Are institutions tired of shorting Bitcoin (BTC)? The answer is complex and nuanced, oscillating between periods of aggressive shorting and potential shifts in sentiment. Recent data paints a mixed picture, leaving investors wondering about the future direction of the market.
Data from the latest Coinshares report brought to light that Short BTC products noted outflows from institutions, with the same summing up to $11.1 million last week. This could suggest a decrease in institutional bearishness, as investors withdraw funds from strategies specifically designed to profit from a declining Bitcoin price. However, this is just one piece of the puzzle.
Conflicting reports emerged. Crypto data tracker “Unfolded” reported that institutional traders using the CME have opened the biggest number of short positions ever. This seemingly contradicts the Coinshares data, indicating that at least some institutional players are still actively betting against Bitcoin. Cumulatively, the “institutional traders” on CME appear to be reinforcing their short positions.

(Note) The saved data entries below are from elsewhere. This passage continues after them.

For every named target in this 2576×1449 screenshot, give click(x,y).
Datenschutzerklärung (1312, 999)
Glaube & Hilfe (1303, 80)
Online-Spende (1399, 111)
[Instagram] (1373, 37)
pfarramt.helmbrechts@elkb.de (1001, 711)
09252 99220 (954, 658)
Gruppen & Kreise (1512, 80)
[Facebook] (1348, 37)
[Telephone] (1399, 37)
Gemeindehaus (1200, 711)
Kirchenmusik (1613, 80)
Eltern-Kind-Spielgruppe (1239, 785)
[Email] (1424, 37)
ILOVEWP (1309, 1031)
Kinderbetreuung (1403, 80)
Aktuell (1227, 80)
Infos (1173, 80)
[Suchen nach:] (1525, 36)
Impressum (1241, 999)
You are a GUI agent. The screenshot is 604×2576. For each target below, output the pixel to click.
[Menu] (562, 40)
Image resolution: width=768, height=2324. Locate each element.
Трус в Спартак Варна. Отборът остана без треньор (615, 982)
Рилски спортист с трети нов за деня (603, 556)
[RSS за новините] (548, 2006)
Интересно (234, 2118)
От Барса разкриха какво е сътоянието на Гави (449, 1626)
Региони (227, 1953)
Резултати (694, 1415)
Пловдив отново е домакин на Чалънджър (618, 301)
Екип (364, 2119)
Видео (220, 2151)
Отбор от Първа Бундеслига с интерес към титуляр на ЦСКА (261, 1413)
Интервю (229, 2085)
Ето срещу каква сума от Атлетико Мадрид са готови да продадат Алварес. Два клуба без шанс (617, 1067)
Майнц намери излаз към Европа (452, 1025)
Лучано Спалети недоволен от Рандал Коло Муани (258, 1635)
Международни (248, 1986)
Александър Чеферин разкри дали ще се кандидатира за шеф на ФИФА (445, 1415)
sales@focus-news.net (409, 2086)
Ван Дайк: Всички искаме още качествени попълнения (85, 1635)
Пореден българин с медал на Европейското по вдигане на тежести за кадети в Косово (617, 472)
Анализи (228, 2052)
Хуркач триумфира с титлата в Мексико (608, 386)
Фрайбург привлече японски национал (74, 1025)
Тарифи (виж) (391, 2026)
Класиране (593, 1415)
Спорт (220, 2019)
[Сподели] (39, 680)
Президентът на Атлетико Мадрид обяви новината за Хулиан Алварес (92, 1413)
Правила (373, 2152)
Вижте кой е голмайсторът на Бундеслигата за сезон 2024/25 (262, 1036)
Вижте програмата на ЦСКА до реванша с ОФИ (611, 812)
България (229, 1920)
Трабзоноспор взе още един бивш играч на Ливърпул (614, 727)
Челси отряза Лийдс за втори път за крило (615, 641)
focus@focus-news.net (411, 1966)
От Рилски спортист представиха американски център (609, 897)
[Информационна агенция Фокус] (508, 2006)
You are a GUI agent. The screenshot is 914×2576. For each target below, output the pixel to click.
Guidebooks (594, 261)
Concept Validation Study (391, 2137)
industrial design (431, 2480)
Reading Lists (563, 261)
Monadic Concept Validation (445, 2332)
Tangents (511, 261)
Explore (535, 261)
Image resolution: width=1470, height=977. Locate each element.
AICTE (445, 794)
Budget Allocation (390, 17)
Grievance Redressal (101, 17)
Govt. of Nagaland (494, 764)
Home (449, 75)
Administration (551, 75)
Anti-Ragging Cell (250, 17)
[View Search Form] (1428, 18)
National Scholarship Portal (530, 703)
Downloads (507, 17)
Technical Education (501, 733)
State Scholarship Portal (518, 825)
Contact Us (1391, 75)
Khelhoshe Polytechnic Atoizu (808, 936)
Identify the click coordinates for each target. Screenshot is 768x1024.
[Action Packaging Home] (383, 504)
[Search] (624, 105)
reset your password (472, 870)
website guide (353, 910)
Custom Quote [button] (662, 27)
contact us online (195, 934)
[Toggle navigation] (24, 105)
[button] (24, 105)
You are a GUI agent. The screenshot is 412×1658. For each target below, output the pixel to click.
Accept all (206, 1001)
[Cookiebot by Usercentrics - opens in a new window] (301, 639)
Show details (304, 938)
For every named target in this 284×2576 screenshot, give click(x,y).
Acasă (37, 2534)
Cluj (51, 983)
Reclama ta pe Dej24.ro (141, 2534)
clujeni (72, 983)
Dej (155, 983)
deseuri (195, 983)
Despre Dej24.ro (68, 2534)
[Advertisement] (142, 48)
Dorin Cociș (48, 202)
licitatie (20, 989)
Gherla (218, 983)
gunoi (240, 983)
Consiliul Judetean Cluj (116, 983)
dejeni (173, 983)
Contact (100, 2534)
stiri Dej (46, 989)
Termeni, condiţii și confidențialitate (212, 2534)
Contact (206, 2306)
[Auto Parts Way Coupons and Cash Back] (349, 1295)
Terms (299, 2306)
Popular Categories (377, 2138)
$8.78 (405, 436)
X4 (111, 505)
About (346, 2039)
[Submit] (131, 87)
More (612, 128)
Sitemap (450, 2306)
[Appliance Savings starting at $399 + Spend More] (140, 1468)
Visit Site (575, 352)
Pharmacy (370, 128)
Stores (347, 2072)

Adding further to the ambiguity, Data from CryptoQuant shows that institutional short positions on Bitcoin Futures have been declining, which could signal potential price support for the crypto asset. This suggests that while some institutions are increasing their short bets, others may be reducing them, potentially anticipating a price rebound or simply rebalancing their portfolios. Why Are Bitcoin Traders Aggressively Shorting as BTC Hits New Record High? This headline captures the initial bewilderment when observing increased shorting activity despite positive price movements.
The long/short ratio is a key indicator to watch. The move comes as the long/short ratio is at its lowest point since September 2025, indicating a significant imbalance between those betting on Bitcoin\'s rise and those betting on its fall. A low ratio suggests a potential for a short squeeze, where a sudden price increase forces short sellers to cover their positions, further accelerating the price rise.
19 de sept. de 2025 According to BlockBeats, on September 19, CryptoQuant CEO Ki Young Ju announced on social media that institutions are no longer heavily shorting Bitcoin. Over the long term, it\'s important to analyze these trends, as institutions shifting away from heavily shorting Bitcoin is a positive signal for BTC.
Ultimately, determining whether institutions are truly "tired" of shorting Bitcoin requires a continuous assessment of various data points. While some data suggests a decrease in shorting activity, other reports point to the opposite. Investors must carefully analyze these conflicting signals and consider the broader market context before making any investment decisions. The key takeaway is that the institutional stance on Bitcoin remains dynamic and subject to change based on market conditions and perceived risk.